### Exercise
Count every line in the following entries that holds the word "computer". Only the number should be given.

### Records for this task
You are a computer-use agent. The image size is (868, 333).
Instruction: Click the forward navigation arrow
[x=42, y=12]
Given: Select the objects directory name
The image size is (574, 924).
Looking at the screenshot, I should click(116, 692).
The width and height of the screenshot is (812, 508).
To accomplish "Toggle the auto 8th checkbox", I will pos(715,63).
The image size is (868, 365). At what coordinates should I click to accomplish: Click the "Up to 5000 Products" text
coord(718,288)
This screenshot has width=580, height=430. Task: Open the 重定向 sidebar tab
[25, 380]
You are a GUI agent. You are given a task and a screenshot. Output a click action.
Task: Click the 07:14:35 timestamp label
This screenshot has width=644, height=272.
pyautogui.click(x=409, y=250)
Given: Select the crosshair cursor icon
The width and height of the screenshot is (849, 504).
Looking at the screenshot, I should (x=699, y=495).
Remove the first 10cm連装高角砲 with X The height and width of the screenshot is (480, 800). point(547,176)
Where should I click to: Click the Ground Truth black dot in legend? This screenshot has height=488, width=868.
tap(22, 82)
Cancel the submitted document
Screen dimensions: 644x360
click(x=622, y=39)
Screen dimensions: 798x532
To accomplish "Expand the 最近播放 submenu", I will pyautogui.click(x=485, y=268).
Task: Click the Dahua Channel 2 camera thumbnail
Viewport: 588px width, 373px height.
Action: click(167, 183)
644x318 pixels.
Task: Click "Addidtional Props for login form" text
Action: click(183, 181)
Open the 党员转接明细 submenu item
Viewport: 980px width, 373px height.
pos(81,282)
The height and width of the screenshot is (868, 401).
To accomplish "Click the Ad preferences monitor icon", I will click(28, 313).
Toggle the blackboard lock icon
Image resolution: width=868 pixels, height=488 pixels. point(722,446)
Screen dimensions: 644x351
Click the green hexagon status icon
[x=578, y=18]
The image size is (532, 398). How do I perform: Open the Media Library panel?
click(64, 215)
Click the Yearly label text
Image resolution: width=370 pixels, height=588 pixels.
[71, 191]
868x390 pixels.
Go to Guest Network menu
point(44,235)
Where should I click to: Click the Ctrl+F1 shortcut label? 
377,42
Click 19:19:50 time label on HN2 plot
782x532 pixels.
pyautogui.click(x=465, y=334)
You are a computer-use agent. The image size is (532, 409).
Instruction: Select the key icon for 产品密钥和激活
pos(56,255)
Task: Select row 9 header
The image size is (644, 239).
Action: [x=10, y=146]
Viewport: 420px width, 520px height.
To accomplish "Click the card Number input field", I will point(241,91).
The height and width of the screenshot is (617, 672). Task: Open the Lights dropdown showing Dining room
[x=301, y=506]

### Response box
2